### WORK REQUIRED:
Of the records that follow, copy only the lines from the line containing "Sommerfraktion 2026 (245, 1379)" to the line containing "November 2024 (58, 1896)", both included, exactly as written.

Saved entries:
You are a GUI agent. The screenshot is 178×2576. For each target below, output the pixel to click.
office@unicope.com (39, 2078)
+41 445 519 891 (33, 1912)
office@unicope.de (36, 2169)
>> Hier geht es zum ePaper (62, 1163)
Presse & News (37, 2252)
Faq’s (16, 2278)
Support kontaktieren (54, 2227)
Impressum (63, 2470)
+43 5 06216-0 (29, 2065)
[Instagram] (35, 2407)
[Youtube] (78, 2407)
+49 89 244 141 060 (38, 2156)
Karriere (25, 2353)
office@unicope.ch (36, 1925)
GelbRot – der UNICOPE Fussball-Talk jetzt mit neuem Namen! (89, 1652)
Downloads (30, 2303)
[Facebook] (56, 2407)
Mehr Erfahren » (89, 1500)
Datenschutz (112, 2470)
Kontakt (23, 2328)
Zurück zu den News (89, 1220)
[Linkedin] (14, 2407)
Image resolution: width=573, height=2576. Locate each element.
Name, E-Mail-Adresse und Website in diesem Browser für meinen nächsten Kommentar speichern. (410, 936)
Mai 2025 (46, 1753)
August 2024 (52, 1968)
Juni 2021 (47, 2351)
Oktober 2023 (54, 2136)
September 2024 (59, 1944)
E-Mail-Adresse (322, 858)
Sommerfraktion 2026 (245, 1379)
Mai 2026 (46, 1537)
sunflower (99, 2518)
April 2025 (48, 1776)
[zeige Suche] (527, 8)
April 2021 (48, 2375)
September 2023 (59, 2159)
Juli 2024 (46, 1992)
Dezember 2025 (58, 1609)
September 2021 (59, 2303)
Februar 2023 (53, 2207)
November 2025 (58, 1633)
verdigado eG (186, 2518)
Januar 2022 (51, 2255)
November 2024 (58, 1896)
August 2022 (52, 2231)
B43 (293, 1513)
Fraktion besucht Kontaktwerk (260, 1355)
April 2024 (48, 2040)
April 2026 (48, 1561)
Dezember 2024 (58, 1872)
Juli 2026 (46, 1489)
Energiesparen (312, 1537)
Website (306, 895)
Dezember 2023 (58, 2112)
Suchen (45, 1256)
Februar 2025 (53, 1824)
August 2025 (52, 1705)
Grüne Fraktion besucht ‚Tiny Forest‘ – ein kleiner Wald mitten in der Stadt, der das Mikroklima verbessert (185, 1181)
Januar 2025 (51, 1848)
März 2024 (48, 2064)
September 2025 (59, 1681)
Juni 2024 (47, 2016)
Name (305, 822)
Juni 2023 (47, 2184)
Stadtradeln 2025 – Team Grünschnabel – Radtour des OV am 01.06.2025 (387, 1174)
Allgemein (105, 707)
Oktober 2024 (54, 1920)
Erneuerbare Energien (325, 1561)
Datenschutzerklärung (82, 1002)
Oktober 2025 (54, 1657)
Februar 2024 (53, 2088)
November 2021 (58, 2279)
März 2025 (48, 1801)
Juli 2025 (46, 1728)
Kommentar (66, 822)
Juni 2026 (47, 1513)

### REPLY TO THE EXERCISE:
Sommerfraktion 2026 (245, 1379)
Mai 2026 (46, 1537)
sunflower (99, 2518)
April 2025 (48, 1776)
[zeige Suche] (527, 8)
April 2021 (48, 2375)
September 2023 (59, 2159)
Juli 2024 (46, 1992)
Dezember 2025 (58, 1609)
September 2021 (59, 2303)
Februar 2023 (53, 2207)
November 2025 (58, 1633)
verdigado eG (186, 2518)
Januar 2022 (51, 2255)
November 2024 (58, 1896)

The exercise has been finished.